Слепой, ошеломленный его чуткостью, почти напуганный, облокачивается о

шероховатую ветку. «Всегда? У нас?» Что он всегда берет у них, в том числе у

Горбача, не спросясь, и почему Горбач сказал об этом именно сейчас, когда он

понял, что что-то взял? Он перемешивает и снова складывает сказанные Горбачом

слова, внимательно вслушиваясь в них, и, наконец, понимает, что Горбач имел в

виду не совсем то, о чем он подумал вначале. Не то, что Слепой взял у него

сейчас.

— Все хватают, где могут, — говорит он. — Разве ты не таков? Все мы берем друг у

друга что-то.

Ветка Горбача вздрагивает от его движения, может, он дернулся, а может быть,

стукнул по ней.

— Все берут. Но ты особенно. Ты жадный, Слепой. Ты берешь, как вор, и это сразу

заметно. Иногда мне кажется, что ты кормишься нашими мыслями, что самого тебя

нет, а есть только то, что ты забрал у нас, и это украденное… оно ходит среди

нас, разговаривает и принюхивается, и делает вид, что ничем не отличается от

любого другого. Иногда я чувствую, как пустею от твоего присутствия, иногда я

слышу свои слова от тебя, слова, которых при тебе не произносил. Логи называют

тебя оборотнем. Говорят, что ты воруешь чужие сны. Над этим принято смеяться,

как над всеми их глупостями, но это правда, я это знаю давно. А еще я знаю, что

ты подделка. Наши осколки, собранные в одно целое.

— Которые стали вашим вожаком? — подсказывает Слепой. Без тени иронии или обиды.

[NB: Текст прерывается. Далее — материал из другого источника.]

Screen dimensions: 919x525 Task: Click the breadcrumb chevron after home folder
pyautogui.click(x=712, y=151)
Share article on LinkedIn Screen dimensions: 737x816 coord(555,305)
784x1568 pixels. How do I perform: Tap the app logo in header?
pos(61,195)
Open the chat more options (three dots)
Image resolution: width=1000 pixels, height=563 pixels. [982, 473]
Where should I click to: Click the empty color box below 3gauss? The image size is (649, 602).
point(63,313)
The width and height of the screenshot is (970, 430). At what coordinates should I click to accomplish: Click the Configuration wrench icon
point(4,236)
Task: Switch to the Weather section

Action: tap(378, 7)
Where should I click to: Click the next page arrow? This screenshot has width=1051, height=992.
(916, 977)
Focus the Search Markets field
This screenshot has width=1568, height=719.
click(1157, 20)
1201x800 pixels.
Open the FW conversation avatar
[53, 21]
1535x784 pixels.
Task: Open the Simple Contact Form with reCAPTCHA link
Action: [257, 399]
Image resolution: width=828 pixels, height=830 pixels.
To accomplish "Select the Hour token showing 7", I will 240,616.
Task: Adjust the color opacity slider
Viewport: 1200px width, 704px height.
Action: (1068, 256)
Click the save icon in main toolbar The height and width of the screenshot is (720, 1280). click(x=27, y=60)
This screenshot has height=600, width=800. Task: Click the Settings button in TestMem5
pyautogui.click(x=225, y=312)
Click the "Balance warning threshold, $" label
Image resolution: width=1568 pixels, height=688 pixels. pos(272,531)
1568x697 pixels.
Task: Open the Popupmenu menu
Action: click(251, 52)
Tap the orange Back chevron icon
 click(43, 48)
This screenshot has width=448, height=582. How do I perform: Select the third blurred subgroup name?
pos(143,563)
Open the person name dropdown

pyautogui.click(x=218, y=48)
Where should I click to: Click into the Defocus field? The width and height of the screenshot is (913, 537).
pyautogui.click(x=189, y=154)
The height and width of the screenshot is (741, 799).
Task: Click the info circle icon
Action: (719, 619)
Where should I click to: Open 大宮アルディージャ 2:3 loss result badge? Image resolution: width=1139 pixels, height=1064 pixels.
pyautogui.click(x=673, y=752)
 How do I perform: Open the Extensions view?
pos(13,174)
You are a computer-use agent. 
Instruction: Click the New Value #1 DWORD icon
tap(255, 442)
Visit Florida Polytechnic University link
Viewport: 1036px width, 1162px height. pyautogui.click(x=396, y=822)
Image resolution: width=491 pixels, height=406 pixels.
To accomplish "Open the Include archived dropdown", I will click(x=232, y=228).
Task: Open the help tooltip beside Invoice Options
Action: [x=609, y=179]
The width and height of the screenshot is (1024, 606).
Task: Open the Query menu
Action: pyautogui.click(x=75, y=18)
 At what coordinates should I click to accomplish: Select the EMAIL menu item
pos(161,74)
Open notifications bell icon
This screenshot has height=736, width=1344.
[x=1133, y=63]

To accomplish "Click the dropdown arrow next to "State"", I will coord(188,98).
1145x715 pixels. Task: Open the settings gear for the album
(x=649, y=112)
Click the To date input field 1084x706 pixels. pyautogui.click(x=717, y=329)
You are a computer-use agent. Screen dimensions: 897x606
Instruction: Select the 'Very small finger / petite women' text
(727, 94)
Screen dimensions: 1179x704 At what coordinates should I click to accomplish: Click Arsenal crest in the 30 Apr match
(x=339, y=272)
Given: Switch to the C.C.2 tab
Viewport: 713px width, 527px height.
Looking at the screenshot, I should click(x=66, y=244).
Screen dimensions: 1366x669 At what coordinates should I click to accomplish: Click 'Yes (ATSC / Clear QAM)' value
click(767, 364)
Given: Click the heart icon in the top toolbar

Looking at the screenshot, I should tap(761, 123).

В голосе Горбача он не расслышал убежденности. Только желание оскорбить.

— Можешь поверить мне на слово, Горбач, я существовал и за пределами Дома, без

вашей помощи.

Возможно, Горбач улыбнулся. Слепому известно, на чем основано это суеверие.

Больше всего на его привычке незаметно копировать интонации собеседника. Это

происходит само собой, почти бессознательно. Приближает собеседника, помогает

понять. Иногда это помогает угадывать чужие мысли. Но сама по себе такая

привычка не могла бы внушить Горбачу желание обидеть его.

— У меня были мои сны, — говорит Горбач. — Только мои. Мое тайное место. Никто о

нем не знал, кроме меня. А ты явился туда и все испоганил. Подсунул мне этого

жуткого ребенка, который все время прячется, а потом выскакивает, когда не

ждешь, кусается и царапается, как росомаха. Превратил мои сны в кошмар! Теперь я

даже в спальне не могу находиться, все время кажется, что она вот-вот

откуда-нибудь выскочит и вцепится в лицо. А уж спать не могу и подавно. Только

на дереве и по чуть-чуть. И я знаю, зачем ты это сделал. Не можешь перенести,

когда кто-то сбегает от тебя, да? Куда-то, где ты никто!

Слепой смеется.

— С чего ты взял, что это только твои сны? Что это вообще сны?

От Горбача начинает пахнуть опасностью. Запах настолько силен, что заставляет

Слепого вцепиться в ближайшую ветку, хотя она недостаточно толста.

— Если сейчас я столкну тебя вниз, ты долетишь до земли? Или исчезнешь по

дороге?

В голосе Горбача эхом отражается стук падения Слепого и хруст ломающихся веток.

А может быть, костей.

— Я успею схватиться за тебя, и падать мы будем вместе.

— Это не ответ.

— Мне не понравился вопрос.

Горбач тяжело вздыхает.

— Это не сны, Горбач. Поверь мне. Это вовсе не сны, — говорит Слепой. — Ты ведь

и сам догадываешься об этом.

Нанетта колотит по стволу клювом, играя в дятла. Слепой срывает щекочущий щеку

лист и растирает его в руке. Ладонь делается липкой и начинает пахнуть Лесом.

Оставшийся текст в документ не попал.